Work to be completed: Look through the listing below and report every line that contains "date".

Extracted material:
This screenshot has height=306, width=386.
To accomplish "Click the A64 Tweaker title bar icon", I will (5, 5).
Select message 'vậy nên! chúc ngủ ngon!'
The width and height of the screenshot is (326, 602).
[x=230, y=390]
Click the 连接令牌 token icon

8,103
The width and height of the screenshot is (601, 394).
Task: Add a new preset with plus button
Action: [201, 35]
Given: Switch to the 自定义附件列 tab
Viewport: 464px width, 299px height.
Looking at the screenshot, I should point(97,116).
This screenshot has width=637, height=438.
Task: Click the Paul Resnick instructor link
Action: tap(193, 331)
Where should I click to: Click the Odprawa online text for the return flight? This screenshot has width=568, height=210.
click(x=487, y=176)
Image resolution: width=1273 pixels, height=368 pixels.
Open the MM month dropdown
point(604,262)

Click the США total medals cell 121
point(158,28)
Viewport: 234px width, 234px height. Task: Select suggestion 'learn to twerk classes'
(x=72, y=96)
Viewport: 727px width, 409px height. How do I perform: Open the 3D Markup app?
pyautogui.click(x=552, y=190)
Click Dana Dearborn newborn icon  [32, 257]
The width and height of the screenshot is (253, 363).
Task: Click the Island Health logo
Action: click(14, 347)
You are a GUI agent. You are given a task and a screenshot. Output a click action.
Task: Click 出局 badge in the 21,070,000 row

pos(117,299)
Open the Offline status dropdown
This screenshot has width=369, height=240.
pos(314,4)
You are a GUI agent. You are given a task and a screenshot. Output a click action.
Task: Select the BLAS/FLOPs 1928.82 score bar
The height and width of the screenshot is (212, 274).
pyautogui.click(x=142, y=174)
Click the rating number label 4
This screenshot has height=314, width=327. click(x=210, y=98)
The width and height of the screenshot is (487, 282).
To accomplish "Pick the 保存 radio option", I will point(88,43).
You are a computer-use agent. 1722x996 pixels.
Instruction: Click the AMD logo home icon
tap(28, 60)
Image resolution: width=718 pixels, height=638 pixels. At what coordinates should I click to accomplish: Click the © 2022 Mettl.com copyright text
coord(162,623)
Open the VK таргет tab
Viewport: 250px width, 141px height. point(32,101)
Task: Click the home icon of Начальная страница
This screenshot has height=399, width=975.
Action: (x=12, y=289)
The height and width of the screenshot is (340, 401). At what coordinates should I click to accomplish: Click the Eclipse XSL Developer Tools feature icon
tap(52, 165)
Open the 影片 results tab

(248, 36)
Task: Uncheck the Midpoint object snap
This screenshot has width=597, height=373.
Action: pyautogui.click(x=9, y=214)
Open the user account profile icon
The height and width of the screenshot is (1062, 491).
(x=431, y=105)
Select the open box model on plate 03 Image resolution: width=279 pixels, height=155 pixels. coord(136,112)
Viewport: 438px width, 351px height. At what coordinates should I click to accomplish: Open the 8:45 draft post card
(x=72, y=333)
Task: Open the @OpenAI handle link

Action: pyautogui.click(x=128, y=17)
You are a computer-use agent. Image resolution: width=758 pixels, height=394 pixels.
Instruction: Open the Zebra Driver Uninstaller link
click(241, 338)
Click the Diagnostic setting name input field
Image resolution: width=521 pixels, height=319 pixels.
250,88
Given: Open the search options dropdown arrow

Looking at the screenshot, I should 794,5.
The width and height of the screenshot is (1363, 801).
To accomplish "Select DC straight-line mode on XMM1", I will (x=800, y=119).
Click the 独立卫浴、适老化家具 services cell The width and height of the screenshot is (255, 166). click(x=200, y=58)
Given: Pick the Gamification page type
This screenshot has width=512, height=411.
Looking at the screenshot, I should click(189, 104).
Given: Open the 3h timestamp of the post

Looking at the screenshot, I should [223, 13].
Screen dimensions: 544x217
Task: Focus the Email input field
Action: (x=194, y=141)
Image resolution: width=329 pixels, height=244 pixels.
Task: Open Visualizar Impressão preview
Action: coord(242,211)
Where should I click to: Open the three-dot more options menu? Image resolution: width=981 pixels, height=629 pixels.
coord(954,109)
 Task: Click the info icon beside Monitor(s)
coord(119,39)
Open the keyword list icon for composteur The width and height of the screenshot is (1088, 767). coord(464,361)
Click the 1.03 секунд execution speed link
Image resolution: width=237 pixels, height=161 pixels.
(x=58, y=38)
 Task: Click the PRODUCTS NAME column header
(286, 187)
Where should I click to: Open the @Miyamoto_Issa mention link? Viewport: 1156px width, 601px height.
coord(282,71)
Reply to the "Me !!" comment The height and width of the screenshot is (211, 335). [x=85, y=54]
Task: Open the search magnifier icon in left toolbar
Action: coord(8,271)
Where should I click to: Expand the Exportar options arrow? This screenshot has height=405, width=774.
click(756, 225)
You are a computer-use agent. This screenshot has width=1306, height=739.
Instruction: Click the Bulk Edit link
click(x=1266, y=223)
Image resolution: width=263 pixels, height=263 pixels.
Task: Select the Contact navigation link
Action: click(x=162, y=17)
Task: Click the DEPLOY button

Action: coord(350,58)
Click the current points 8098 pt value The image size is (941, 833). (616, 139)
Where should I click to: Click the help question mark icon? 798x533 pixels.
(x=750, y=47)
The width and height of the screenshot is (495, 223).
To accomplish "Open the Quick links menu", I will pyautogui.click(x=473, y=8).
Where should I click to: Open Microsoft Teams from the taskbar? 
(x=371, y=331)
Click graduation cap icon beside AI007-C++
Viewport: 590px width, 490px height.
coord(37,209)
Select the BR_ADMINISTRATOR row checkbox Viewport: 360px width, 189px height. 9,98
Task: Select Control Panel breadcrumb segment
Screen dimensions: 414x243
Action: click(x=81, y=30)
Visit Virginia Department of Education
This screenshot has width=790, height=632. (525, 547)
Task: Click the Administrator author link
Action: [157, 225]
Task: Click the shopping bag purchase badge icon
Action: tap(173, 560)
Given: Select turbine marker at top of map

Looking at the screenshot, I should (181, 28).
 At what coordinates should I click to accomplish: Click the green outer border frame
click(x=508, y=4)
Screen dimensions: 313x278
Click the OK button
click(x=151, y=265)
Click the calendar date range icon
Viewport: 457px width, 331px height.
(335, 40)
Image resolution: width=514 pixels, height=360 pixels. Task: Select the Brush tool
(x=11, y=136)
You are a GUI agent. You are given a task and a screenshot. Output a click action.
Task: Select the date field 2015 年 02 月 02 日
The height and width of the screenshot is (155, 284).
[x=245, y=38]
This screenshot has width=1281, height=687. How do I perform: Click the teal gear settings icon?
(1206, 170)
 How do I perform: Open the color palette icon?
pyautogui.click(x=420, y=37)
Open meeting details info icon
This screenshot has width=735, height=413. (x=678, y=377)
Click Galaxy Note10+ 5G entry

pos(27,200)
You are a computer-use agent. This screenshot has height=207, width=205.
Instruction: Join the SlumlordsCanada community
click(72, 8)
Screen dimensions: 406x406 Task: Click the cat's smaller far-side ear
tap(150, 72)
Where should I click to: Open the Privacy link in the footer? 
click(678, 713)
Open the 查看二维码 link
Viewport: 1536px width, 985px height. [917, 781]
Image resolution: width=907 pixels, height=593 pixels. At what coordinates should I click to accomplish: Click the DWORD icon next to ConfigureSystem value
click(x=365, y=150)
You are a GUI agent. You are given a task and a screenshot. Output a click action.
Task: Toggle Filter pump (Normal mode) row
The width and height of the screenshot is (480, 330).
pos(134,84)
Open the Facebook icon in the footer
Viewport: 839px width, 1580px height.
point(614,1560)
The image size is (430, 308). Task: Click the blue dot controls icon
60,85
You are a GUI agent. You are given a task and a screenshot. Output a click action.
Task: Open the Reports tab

Written response:
Click the calendar date range icon
Task: Select the date field 2015 年 02 月 02 日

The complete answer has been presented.